O Reset/spam folder cheio com 3 anos de pedidos de orçamento também é um problema de retenção. Apaga periodicamente.
Cookies e formulários
Se o formulário usa reCAPTCHA do Google, estás a injetar cookies de terceiro antes de consentimento, violação. Alternativas:
- hCaptcha (mais respeitoso de privacidade).
- Cloudflare Turnstile (sem cookies de tracking).
- Honeypot simples (campo escondido que humanos não preenchem), chega para 90% do spam de PME.
O banner de consentimento de cookies liga-se a este problema diretamente.
Subcontratantes, o ponto que mais escapa
Cada serviço externo que processa dados do formulário é subcontratante ao abrigo do artigo 28.º. Precisas de contrato de subcontratação com cada um. Lista típica para PME portuguesa:
- Alojamento do site (SiteGround, Vercel, AWS), onde a base de dados vive.
- Provider de email (Resend, Mailgun, Brevo), por onde sai o email do formulário.
- Email marketing (Mailchimp, Brevo), onde armazena subscritores.
- CRM (HubSpot, Pipedrive, Notion), se sincronizas leads.
- Plataforma de pagamento (Stripe, ifthenpay), se há checkout.
- Analytics (Google, Plausible, Matomo), se tracking.
Para cada um, confirma três coisas: (1) tens DPA (Data Processing Agreement) assinado, quase todos os fornecedores SaaS sérios têm aceitação automática nos termos; (2) o serviço opera em UE ou tem cláusulas-tipo aprovadas; (3) listaste no registo de tratamento.

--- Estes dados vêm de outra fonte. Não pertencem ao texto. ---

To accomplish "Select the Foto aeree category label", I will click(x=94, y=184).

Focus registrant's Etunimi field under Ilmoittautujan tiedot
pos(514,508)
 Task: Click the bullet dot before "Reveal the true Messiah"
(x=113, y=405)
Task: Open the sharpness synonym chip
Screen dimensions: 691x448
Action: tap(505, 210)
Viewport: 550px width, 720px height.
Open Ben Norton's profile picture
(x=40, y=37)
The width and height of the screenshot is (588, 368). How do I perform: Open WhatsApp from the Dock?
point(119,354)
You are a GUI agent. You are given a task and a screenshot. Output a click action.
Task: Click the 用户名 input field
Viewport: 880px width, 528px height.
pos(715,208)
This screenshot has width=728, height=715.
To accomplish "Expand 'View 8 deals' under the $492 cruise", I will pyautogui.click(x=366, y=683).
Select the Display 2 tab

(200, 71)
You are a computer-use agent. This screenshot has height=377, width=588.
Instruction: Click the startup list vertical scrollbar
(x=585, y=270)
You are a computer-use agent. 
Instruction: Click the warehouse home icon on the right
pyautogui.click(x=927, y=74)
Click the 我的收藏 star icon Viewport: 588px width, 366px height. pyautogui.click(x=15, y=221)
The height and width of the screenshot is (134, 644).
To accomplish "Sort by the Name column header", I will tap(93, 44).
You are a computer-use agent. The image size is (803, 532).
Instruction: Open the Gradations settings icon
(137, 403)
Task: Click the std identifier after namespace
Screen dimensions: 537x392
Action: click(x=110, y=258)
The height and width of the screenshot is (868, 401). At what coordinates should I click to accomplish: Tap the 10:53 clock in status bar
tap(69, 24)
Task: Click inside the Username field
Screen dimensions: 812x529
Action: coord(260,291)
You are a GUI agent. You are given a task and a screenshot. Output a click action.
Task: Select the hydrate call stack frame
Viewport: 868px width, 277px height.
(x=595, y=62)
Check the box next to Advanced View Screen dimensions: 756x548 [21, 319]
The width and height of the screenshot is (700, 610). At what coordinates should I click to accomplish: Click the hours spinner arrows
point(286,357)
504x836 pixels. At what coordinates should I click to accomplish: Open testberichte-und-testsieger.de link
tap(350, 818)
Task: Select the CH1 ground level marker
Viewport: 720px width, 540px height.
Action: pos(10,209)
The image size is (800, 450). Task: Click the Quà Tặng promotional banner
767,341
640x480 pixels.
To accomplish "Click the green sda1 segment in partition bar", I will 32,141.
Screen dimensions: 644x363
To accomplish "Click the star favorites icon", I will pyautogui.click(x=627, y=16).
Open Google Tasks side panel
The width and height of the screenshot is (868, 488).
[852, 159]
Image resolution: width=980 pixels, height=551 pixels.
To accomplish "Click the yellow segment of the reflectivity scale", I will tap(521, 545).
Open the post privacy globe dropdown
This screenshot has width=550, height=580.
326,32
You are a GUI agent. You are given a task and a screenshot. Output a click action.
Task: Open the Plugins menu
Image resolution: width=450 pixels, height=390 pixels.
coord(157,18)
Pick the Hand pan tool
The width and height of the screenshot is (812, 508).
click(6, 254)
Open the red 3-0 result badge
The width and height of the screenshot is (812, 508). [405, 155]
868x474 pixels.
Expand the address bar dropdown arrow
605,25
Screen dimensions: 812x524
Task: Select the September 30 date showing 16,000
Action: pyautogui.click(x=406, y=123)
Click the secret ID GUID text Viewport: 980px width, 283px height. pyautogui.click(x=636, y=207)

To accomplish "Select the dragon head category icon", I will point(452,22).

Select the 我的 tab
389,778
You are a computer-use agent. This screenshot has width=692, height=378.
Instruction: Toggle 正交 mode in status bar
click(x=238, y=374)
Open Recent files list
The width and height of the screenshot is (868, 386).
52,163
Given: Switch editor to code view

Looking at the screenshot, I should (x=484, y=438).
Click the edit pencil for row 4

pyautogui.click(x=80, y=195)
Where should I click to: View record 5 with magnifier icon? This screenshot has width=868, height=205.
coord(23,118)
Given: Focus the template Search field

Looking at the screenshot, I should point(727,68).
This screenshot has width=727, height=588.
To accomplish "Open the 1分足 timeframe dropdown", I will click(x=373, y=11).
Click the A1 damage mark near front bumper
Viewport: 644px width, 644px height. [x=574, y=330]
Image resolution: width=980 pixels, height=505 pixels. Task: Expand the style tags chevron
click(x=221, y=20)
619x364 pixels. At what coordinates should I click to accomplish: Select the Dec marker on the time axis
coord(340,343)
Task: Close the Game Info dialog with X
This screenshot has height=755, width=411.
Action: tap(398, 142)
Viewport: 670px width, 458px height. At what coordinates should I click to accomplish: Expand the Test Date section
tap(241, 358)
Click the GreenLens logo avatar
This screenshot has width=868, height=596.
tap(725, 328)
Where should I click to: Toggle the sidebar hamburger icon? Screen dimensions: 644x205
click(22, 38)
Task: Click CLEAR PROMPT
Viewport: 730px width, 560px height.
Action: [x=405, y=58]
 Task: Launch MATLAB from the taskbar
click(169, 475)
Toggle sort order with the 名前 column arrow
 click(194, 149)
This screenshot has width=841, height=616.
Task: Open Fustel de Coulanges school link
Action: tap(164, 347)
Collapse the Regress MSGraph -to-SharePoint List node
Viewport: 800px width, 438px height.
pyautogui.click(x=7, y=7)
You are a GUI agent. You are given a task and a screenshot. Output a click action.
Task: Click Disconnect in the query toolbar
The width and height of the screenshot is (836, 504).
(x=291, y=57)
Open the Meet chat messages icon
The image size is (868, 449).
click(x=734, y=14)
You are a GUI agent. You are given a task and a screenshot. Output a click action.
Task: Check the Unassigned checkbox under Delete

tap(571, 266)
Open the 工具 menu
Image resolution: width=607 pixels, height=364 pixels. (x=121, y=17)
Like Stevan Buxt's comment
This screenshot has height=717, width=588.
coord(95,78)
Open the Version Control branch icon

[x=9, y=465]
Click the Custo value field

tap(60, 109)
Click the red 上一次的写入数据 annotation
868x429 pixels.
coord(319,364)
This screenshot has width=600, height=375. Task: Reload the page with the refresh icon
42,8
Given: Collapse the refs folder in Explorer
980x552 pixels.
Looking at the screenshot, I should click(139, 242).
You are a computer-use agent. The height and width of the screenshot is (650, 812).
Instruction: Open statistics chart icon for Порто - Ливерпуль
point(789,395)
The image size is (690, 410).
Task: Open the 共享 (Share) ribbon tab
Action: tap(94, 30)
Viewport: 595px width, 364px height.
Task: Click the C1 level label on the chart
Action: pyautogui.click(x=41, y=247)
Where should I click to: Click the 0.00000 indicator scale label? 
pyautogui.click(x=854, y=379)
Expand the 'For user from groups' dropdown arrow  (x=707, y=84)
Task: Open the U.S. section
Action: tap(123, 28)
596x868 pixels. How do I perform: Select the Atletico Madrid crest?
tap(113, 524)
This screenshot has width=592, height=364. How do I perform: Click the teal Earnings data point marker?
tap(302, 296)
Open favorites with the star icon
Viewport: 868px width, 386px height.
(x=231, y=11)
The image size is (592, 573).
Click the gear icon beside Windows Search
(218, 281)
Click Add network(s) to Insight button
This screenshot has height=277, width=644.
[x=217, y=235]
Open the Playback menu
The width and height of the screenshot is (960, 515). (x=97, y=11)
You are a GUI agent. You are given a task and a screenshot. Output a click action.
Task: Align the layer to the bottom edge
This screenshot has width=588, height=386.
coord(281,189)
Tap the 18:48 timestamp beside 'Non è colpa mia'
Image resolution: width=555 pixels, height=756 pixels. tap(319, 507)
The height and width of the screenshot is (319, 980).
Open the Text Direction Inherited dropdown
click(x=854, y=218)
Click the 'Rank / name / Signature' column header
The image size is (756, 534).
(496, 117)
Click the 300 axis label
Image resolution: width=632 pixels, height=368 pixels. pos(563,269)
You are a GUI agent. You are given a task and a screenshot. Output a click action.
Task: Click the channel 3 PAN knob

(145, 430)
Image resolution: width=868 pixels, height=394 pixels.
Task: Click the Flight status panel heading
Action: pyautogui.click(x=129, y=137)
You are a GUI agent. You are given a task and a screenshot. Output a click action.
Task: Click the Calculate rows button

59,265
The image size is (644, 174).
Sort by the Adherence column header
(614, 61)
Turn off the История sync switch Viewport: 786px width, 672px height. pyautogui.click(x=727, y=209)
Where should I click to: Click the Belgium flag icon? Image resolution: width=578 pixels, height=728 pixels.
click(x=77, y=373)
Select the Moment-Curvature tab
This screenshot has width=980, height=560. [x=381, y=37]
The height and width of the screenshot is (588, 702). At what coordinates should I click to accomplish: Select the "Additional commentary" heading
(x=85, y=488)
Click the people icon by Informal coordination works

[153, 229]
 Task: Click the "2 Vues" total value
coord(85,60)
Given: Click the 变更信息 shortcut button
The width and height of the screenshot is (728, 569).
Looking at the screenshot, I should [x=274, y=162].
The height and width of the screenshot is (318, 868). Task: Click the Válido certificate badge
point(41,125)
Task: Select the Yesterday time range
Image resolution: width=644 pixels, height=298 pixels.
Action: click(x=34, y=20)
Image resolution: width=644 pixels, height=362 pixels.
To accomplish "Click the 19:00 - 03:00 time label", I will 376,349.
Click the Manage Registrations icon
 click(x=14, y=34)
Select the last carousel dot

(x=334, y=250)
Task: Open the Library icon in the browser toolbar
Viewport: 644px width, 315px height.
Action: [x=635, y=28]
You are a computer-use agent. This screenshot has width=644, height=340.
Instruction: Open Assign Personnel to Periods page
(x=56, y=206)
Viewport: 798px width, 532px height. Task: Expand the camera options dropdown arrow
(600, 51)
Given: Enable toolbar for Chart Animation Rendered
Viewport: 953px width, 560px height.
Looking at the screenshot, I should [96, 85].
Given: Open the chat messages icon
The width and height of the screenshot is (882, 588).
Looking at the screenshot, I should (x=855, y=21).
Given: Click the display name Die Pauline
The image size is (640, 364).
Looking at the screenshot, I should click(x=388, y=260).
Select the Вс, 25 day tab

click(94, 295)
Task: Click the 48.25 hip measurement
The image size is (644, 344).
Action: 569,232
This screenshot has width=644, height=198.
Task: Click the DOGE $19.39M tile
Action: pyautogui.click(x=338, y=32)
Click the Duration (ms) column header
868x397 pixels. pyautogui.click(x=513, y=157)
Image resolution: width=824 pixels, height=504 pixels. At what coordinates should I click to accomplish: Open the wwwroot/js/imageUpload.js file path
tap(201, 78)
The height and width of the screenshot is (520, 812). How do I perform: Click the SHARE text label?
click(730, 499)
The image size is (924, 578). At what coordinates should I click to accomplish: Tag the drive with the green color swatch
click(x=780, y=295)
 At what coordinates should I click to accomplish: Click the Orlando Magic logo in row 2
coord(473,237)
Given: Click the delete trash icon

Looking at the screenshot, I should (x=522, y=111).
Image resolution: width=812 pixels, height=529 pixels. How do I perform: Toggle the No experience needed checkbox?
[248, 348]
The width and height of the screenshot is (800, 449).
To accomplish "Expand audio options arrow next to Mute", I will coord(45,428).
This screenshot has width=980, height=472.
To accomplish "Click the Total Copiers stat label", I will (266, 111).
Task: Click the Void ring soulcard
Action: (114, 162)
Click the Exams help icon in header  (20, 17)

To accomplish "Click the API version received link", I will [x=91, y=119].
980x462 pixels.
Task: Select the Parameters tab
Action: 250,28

Não é trabalho de jurista, é uma manhã de organização documental.
Transferências internacionais, Schrems II ainda importa
Depois do acórdão Schrems II (2020), transferir dados para fora do Espaço Económico Europeu exige salvaguardas. Os fornecedores americanos sérios (Google, Microsoft, AWS) aderiram ao EU-US Data Privacy Framework (2023), confere base legal para transferências EUA, se o subcontratante está certificado.
Verifica em dataprivacyframework.gov se o teu fornecedor está. Se não está, precisas de cláusulas-tipo + avaliação de impacto (TIA). Trabalhoso. Para PME pequena, alternativa simples: usar fornecedores em UE (Hetzner, OVH, Resend EU region).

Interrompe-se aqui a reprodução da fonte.